What you need to do >>
According to the text on pneumococcal pneumonia in mice below, what dose of NCTC 7978 pneumococci was given transnasally to the mice?
Exercise text below:
To investigate the impact of KLF4 expression in myeloid cells on overall outcome and survival in pneumococcal pneumonia, mKLF4 KO and mKLF4 WT mice were transnasally infected with 5x10⁴ colony foming units (CFU) NCTC 7978 pneumococci. Survival rate, body weight and body temperature were monitored every 12 hours for 10 days post infection. Myeloid KLF4 KO mice reached the humane endpoint of infection (level of pain, determined by department-authorized veterinarian) earlier (within 2.5 to 3.5 days post infection) compared to KLF4 WT mice (within 3 to 5 days post infection) and had to be euthanized more frequently and at earlier time points than KLF4 WT mice (Figure 1A). There was no difference of body weight at baseline (before infection, Figure 1B) and in the course of infection over the period of 10 days (Figure 1C). Myeloid KLF4 KO mice showed a marked drop of body temperature between day 2.5 to 3 post infection compared to KLF4 WT mice (Figure 1D). However, body temperature did not differ in the further course of infection until day 10.

FIGURE 1

Figure 1 Survival rate, body weight and body temperature of myeloid KLF4 knockout and KLF4 wildtype mice after transnasal infection with S. pneumoniae. Myeloid KLF4 knockout (mKLF4 KO) and KLF4 wildtype (mKLF4 WT) mice were transnasally infected with 5x10⁴ CFU NCTC 7978 pneumococci and survival, body weight and body temperature were monitored every 12 hours for 10 days post infection (A, C, D). Baseline body weight was determined before infection with S. pneumoniae (B). Graphs show survival proportions of 2 groups starting with 10 mice, each (A), boxplots with min to max whiskers on linear scale of 10 mice, each (B), or median starting with 10 mice, each (C, D). Statistics: Cox-Mantel logrank test (A), Mann-Whitney U test (B), or Multiple t-test (C, D). *p < 0.05, ^#p = 0.063, n.s., not significant.
End of Exercise text.
Extracted data below:
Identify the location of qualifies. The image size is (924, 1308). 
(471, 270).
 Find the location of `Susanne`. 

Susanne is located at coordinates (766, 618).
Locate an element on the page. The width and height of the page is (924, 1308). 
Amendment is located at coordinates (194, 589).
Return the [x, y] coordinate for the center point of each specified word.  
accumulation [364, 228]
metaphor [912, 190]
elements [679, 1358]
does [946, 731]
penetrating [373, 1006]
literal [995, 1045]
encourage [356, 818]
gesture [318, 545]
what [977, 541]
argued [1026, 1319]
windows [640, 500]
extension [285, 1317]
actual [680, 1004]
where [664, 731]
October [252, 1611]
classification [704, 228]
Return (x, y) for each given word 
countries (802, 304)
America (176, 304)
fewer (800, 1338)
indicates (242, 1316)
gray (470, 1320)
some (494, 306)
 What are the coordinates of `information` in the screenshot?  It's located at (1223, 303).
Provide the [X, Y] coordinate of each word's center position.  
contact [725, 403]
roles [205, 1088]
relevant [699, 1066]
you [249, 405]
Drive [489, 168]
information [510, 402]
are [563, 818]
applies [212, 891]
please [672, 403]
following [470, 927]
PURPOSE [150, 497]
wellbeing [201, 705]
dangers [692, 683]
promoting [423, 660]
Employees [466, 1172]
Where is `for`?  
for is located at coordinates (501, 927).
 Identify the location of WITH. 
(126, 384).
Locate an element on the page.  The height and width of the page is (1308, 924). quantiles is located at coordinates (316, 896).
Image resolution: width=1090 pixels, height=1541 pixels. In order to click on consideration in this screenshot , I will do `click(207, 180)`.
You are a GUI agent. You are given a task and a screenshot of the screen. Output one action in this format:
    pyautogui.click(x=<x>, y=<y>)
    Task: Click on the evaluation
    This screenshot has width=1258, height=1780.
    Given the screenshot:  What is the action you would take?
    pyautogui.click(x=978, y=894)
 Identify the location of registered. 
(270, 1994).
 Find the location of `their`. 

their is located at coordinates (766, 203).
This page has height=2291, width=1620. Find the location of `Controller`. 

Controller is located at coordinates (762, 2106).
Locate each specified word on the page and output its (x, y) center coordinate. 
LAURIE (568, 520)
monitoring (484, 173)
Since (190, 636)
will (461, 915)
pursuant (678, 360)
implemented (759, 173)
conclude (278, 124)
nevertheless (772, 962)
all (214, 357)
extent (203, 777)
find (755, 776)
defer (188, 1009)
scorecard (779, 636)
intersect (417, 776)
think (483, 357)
End of Extracted data.
Solution for this exercise >>
5x10⁴ colony forming units (CFU).